The Con Ed staff meets with more than 600 students per month, covering all ages, from kindergarteners all the way up through college students. The students get to tour the Beckman Center, see all of the various laboratories, and meet our scientists as they’re actively engaged in ongoing research projects. They then spend some time in the education lab conducting experiments and learning about science in a fun, informal setting. The Con Ed staff does an amazing job of providing a conservation science experience to diverse student populations in an attempt to improve conservation literacy and creatively showcase our programs and approaches.

Bai Yun runs a panda teaching lab of her own!

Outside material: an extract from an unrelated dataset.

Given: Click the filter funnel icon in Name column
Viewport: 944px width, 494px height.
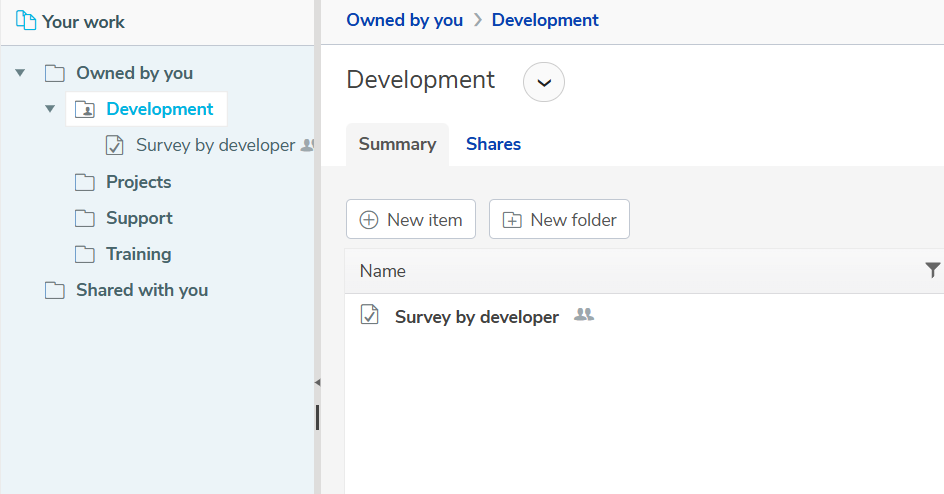Looking at the screenshot, I should tap(933, 270).
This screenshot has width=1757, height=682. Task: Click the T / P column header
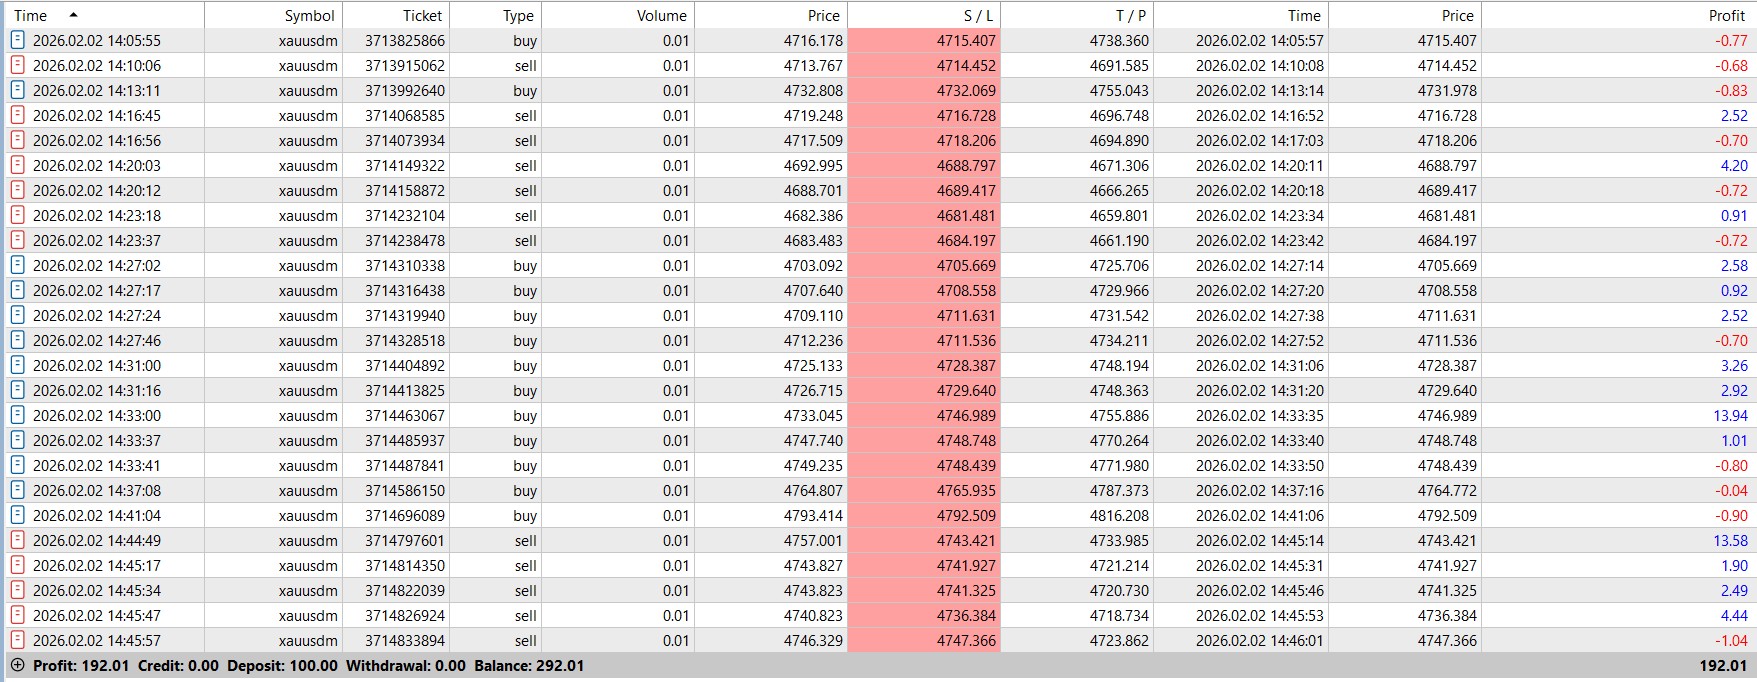(x=1131, y=15)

So, as part of an in-house professional development opportunity, I am working with the Con Ed staff to create an education module focusing on giant panda research that could be used in the education lab on a regular basis. We are working together, utilizing my knowledge of giant panda research, to create an education curriculum that will, I hope, get the kids excited about what can be accomplished through conservation science.

Through our research, we’ve learned a great deal about giant pandas over the past 12 years; the challenge is to create a module that will encapsulate all of our techniques and information into something that will both teach and inspire the kids. We’re hoping that we can teach the students about using a multidisciplinary approach to conservation science, as we’ve done with our giant panda research program, as a very effective technique for tackling a complicated research problem. We’re still in the beginning stages, but I’m excited about the opportunity to collaborate with the Con Ed staff and share our message of conservation.

Education outreach is such a crucial part of any conservation program. We can conduct research and learn valuable information about endangered animals and their habitats…but if we don’t then share that information with the public, people aren’t motivated to take action that will protect and nurture our natural world. I hope that by educating and motivating the many students that visit our research institute, we’re having a positive impact on shaping the next generation of conservationists.

The Con Ed staff is headed to the San Diego Zoo’s Giant Panda Research Station for a meeting next week. I’ll keep everyone posted on how things progress.

Pamela Crowe is a research technician for the San Diego Zoo’s Institute for Conservation Research.